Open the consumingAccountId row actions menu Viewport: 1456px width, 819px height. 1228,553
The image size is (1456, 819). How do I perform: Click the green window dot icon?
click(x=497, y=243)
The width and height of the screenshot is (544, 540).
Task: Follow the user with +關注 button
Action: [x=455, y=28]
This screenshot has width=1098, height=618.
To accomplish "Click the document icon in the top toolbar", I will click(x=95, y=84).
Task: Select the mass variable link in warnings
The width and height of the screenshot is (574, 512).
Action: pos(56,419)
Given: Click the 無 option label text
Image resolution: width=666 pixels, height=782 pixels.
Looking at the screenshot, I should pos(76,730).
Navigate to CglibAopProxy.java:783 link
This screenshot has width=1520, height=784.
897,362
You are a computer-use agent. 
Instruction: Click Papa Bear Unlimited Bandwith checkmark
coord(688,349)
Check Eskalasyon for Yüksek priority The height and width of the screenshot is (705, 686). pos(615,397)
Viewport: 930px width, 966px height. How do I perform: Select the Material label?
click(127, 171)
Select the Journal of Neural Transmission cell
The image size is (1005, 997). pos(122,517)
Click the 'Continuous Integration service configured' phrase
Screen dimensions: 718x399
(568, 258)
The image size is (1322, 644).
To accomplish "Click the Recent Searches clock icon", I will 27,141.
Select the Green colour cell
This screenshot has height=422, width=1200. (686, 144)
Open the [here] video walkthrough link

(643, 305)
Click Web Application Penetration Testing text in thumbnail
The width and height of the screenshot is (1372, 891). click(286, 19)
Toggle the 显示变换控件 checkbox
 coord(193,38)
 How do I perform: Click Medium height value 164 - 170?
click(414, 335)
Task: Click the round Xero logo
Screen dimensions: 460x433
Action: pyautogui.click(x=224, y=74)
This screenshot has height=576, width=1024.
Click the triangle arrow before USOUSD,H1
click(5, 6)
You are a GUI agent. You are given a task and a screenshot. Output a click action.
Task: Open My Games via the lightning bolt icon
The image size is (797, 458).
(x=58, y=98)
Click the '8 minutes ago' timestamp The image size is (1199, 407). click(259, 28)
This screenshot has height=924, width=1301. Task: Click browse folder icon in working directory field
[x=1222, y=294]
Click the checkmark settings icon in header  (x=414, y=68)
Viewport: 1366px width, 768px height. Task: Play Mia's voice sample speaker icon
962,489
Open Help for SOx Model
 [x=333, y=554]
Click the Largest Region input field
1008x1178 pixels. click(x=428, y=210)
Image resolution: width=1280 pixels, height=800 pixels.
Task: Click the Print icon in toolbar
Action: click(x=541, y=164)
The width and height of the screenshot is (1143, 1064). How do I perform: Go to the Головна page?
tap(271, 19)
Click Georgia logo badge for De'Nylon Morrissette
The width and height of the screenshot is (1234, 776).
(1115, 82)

.....

● **What the exercise asks**:
Retype the rows above word for word, from the line containing "Click the '8" up to and including the last of the rows.

● **Answer to this task**:
Click the '8 minutes ago' timestamp The image size is (1199, 407). click(259, 28)
This screenshot has height=924, width=1301. Task: Click browse folder icon in working directory field
[x=1222, y=294]
Click the checkmark settings icon in header  (x=414, y=68)
Viewport: 1366px width, 768px height. Task: Play Mia's voice sample speaker icon
962,489
Open Help for SOx Model
 [x=333, y=554]
Click the Largest Region input field
1008x1178 pixels. click(x=428, y=210)
Image resolution: width=1280 pixels, height=800 pixels.
Task: Click the Print icon in toolbar
Action: click(x=541, y=164)
The width and height of the screenshot is (1143, 1064). How do I perform: Go to the Головна page?
tap(271, 19)
Click Georgia logo badge for De'Nylon Morrissette
The width and height of the screenshot is (1234, 776).
(1115, 82)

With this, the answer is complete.